TWE&L – Existe uma tendência de alta nos casos de arbitragem. Porquê?

AA – A tendência é de alta constante desde a regulamentação da prática no Brasil, em 1996. Segundo a pesquisa recentemente divulgada pela professora Selma Lemes, que estuda o setor anualmente, a arbitragem no Brasil superou a marca de 1 mil disputas em tramitação nas principais câmaras do país nos últimos dois anos. E, falando pela análise do CBAr, esta curva ascendente ocorre por três motivos principais. O primeiro é por ser algo relativamente novo no país e com espaço para ser cada vez mais usado. Antes, todo e qualquer litígio envolvendo parte ou partes brasileiras era resolvido na Justiça ou em câmaras de arbitragem fora do Brasil. O segundo é a agilidade e a precisão que a arbitragem oferece, na comparação com o Judiciário. Conflitos que demorariam anos para serem apreciados pela Justiça comum são resolvidos, em média, em menos de dois anos pela arbitragem, e envolvem especialistas no setor da matéria em discussão, complementando o trabalho dos advogados envolvidos. O terceiro é a redução do custo dos litígios. Ao ser mais ágil e precisa, além de realizada no Brasil, não mais em câmaras fora do país, a arbitragem brasileira oferece um custo inferior do que seria direcionado para os conflitos. É só comparar com o custo de conflitos que duram décadas na Justiça comum ou com o investimento em dólar ou em euro para fazer a arbitragem fora do país.

TWE&L – Este mercado dentro do Direito crescerá ainda?

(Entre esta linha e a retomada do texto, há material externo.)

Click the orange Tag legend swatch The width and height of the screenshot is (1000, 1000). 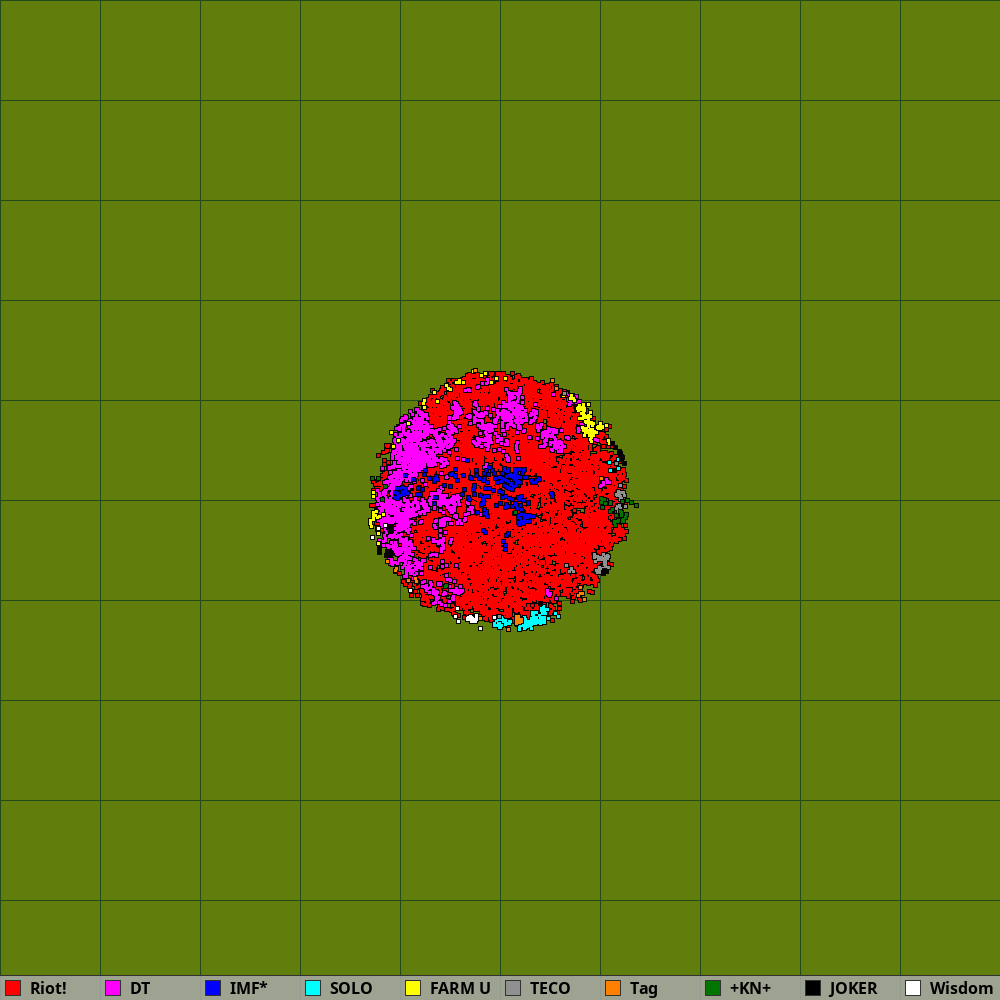click(613, 988)
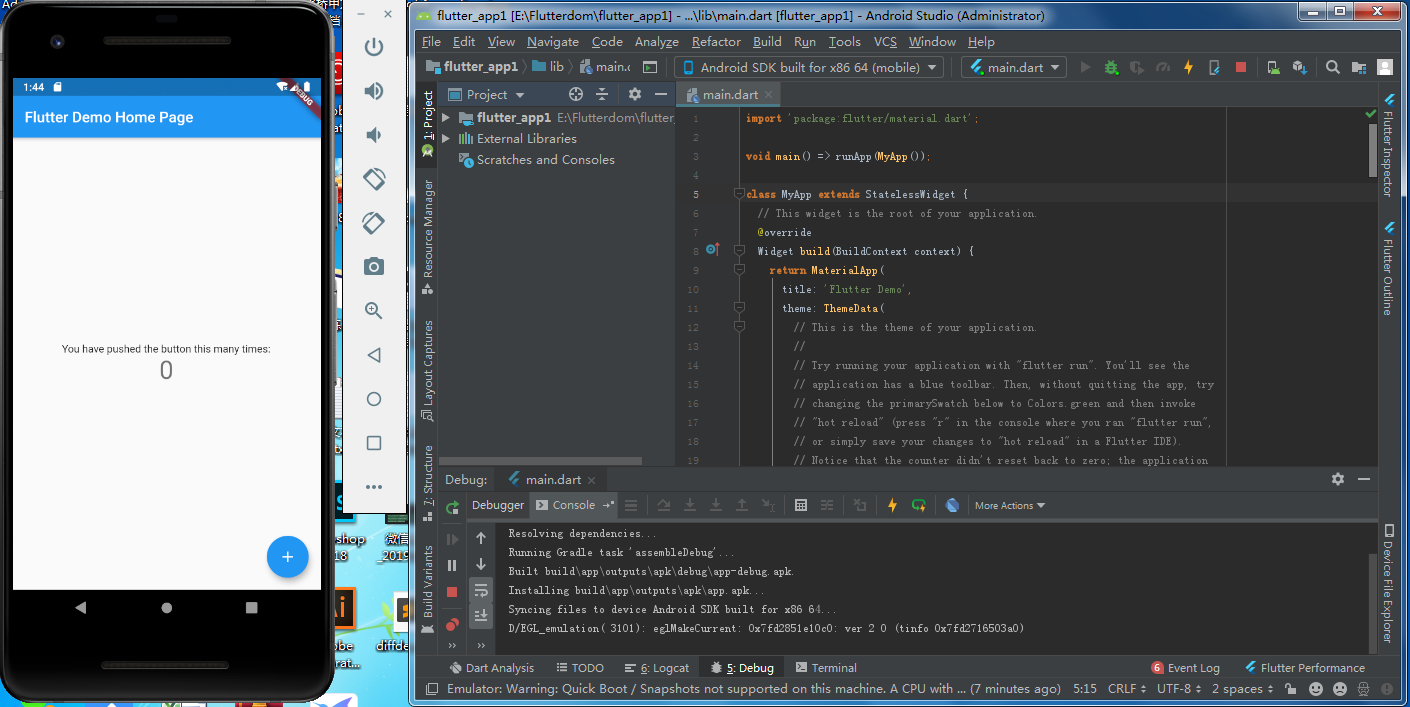This screenshot has width=1410, height=707.
Task: Stop the running app with red square in top toolbar
Action: click(1240, 67)
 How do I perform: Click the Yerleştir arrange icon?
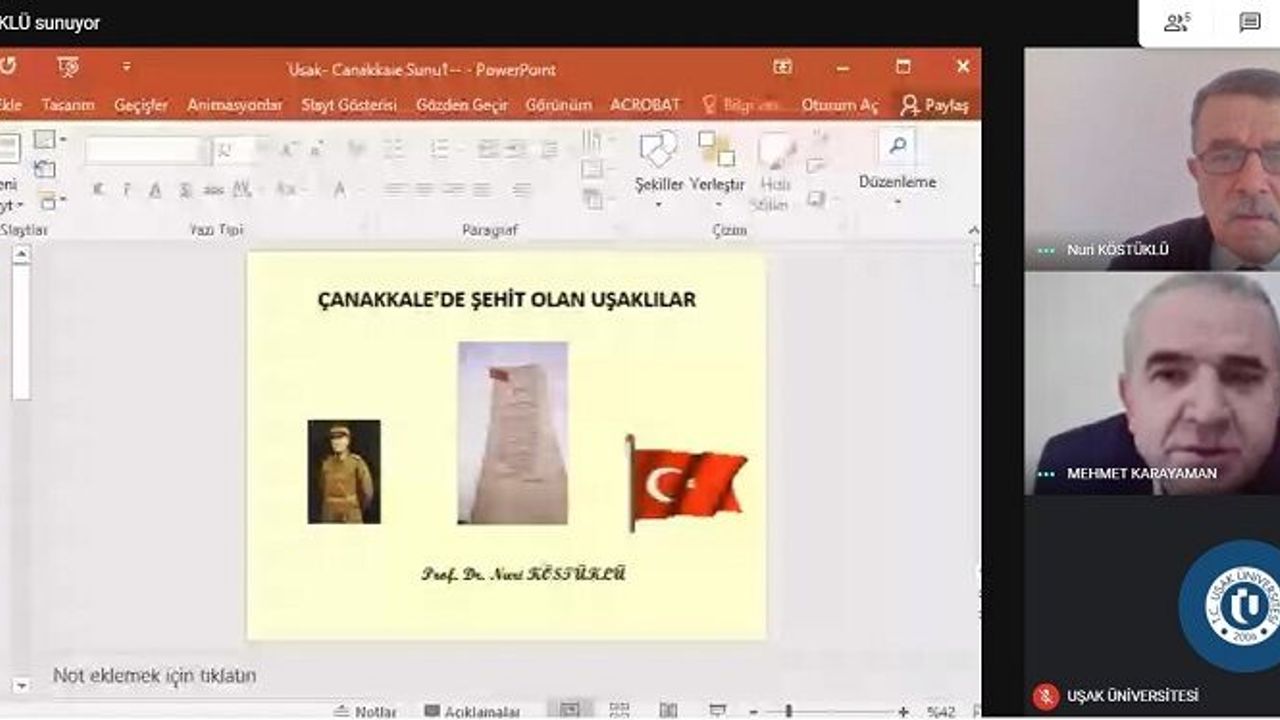click(716, 150)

AA – Dentro do Direito a tendência é de crescimento, pelo fato de existirem diversas funções inerentes à prática, que vão desde o funcionamento das câmaras de arbitragem, com secretários, presidentes, vice-presidentes e corpo administrativo, até a figura do árbitro, que não é obrigatório que seja um advogado, mas que geralmente conta com pelo menos um profissional de Direito na formação dos tribunais. Segundo dados que reunimos no CBAr, a quantidade de arbitragens entrantes no país por ano cresceu 150% entre 2010 e 2021 e os valores envolvidos nos processos por ano cresceram cerca de 20 vezes neste período, alcançando R$ 55,2 bilhões em 2021.

André Abbud, presidente do Comitê Brasileiro de Arbitragem (CBAr)

TWE&L – O mercado brasileiro é maduro em relação ao restante do mundo?

AA – Hoje o mercado brasileiro é um dos mais reconhecidos na arbitragem. Os valores envolvidos nas causas já são relevantes, o mercado está em crescimento e temos regulamentação alinhada com as melhores práticas definidas pela ONU e em consonância com a regulamentação dos países membros da OCDE. Temos um mercado consolidado com dezenas de câmaras arbitrais e milhares de profissionais atuando como árbitros. Como referência, realizamos anualmente nosso congresso internacional e este ano, assim como em 2022, os mais de 600 ingressos esgotaram-se três meses antes do evento. As empresas no Brasil, hoje, não buscam mais câmaras de arbitragem fora do país e começamos a ver o fluxo inverso do que ocorria antes de 1996: empresas de países onde não há um ambiente de arbitragem instituído procurando as câmaras de arbitragem no Brasil para eventuais litígios.

TWE&L – Que tipos de empresas estão optando pela arbitragem e mediação?

AA – Empresas de todos os setores. No congresso internacional de 2022, por exemplo, tivemos painéis sobre a arbitragem e startups, ESG e mercado financeiro. Agora, em 2023, debatemos setores regulados como óleo e gás e energia, além de Direito Desportivo, em crescimento com as SAFs, e o agro. Segundo a pesquisa da professora Selma, a maioria dos conflitos em 2022 envolveu questões societárias, de energia, construção e trabalhista. Há destaque para empresas públicas que, ao firmarem contratos de concessões, PPPs e outros modelos de negócios com a iniciativa privada, também optam por inserir cláusulas de arbitragem em seus contratos e são parte de processos arbitrais via AGU.

TWE&L – Arbitragem e mediação são só para os grandes?

AA – O que acaba ganhando notoriedade são os grandes casos. Mas a arbitragem está cada vez mais difundida geograficamente no país, sobretudo com as fronteiras financeiras e comerciais cada vez mais espalhadas, e em diferentes tamanhos de empresas e valores em disputa. Até porque, por ser mais ágil e precisa, a arbitragem acarreta um custo menor para as partes em qualquer litígio e, muitas vezes, é melhor para a empresa a certeza de uma decisão rápida do que passar duas ou três décadas mantendo financeiramente uma discussão que está no Judiciário. Segundo a pesquisa da professora Selma, em 2021 e 2022 foram registrados 658 novos procedimentos arbitrais, em um total de R$ 95 bilhões em disputa. Isso dá uma média de R$ 144 milhões em disputa por causa. Este valor já poderia envolver negócios de empresas médias e grandes, não só gigantes, e, se considerarmos que alguns litígios superam muito esta média, é plausível concluir que empresas de diversos portes já estão usando a arbitragem para resolução de conflitos.